Monday, 26 September 2016

Theatre Review: Kenny Morgan

Play-ja vu: the feeling you get watching a play that’s very similar to something you’ve seen before.

I wonder if there’s a separate faux French term for the feeling when you’re watching a play the story of which is actually the basis for something you’ve seen before?

Kenny Morgan, currently playing at the Arcola Theatre, tells the true story of the titular character and his ill fated relationship with the playwright Terence Rattigan. More interestingly, maybe, it is the real life inspiration for Rattigan’s masterpiece The Deep Blue Sea. Actually inspiration is probably not quite the right word, because DBS (as I shall henceforth be calling it because laziness) tells Morgan’s story to the letter. With one major plot change and the obvious difference in the gender of the central character, there are precious few difference between the two plays. So it’s not that surprising that, despite playwright Mike Poulton’s protestations to the contrary, a good chunk of Kenny Morgan is a scene-for-scene remake of DBS. Whether you think this is a bad thing or not will depend on your view of DBS; as previously noted I love that play and so seeing it in its ‘true life’ form was fascinating.

For all that the plot is near identical, Kenny Morgan does well to draw out some different thematic points. In contrast to the NT’s huge, glamorous DBS the Arcola uses it’s bijou performance space to create something much grimier. This emphasises Kenny’s ‘fall’ from Rattigan’s glamorous toyboy to slumming it in a bedsit in Camden and brings class as an issue into this piece in a way it isn’t in DBS, opening up another philosophical angle since the exploration of gender is removed. The destructive nature of secrecy and shame (and a lack thereof) is also played up as a major theme in this piece. The way that Rattigan’s secrecy (and shame?) around his gay relationships and Alec Lennox’s - Kenny’s new boyfriend - lack of any discretion and certainly any shame around his variously-orientated affairs conspire to destroy Kenny is a really interesting idea that is beautifully explored.

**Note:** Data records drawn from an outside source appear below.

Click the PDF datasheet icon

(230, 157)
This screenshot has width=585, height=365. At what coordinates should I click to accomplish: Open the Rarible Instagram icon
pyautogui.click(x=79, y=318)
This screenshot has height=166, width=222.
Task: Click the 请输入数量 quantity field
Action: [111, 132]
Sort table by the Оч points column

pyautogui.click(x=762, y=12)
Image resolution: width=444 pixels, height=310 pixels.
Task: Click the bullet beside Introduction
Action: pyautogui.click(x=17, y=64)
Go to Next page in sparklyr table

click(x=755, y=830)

This is a fantastically classy, evocative production too. The set may be, as previously noted, smaller and less ambitious than the NT’s equivalent but it’s no less effective for that. Sound and lighting are cleverly and sparingly used to emphasise the sparseness and coldness of the flat - and the relationship - that Kenny has found himself in. Director Lucy Bailey paces the production consistently well without rushing it, particularly in the big confrontation scenes. And Poulton’s writing is great, creating not only a faithful homage to Rattigan but also a clipped, formal, bleak and tragic world all of its own.

The production also benefits from a first rate cast, from which Paul Keating and Simon Dutton particularly standout as Kenny and Rattigan respectively. Keating creates a painfully relatable, conflicted Kenny desperate for love and acceptance and finding it, as far as he can see, nowhere. Dutton’s Rattigan is a great contrast, achingly charismatic but just hinting at a secret sadness somewhere behind the public image. George Irving also deserves a mention for a pleasingly unreadable Mr Ritter, the mysteriously struck off doctor character who is given a rather more rounded role in this than his DBS equivalent to great effect. (Also he was Mr Meyer in Holby City and for this I will always love him.)

I really enjoyed Kenny Morgan and would go as far as to say it is worth trekking to fucking Dalston for (to the extent anything ever is). A really interesting piece in its own right, moreso if you’ve seen The Deep Blue Sea as well, and a great production. Also try the orange and polenta cake in their cafe. It’s lush.

Kenny Morgan plays at the Arcola Theatre until 15th October.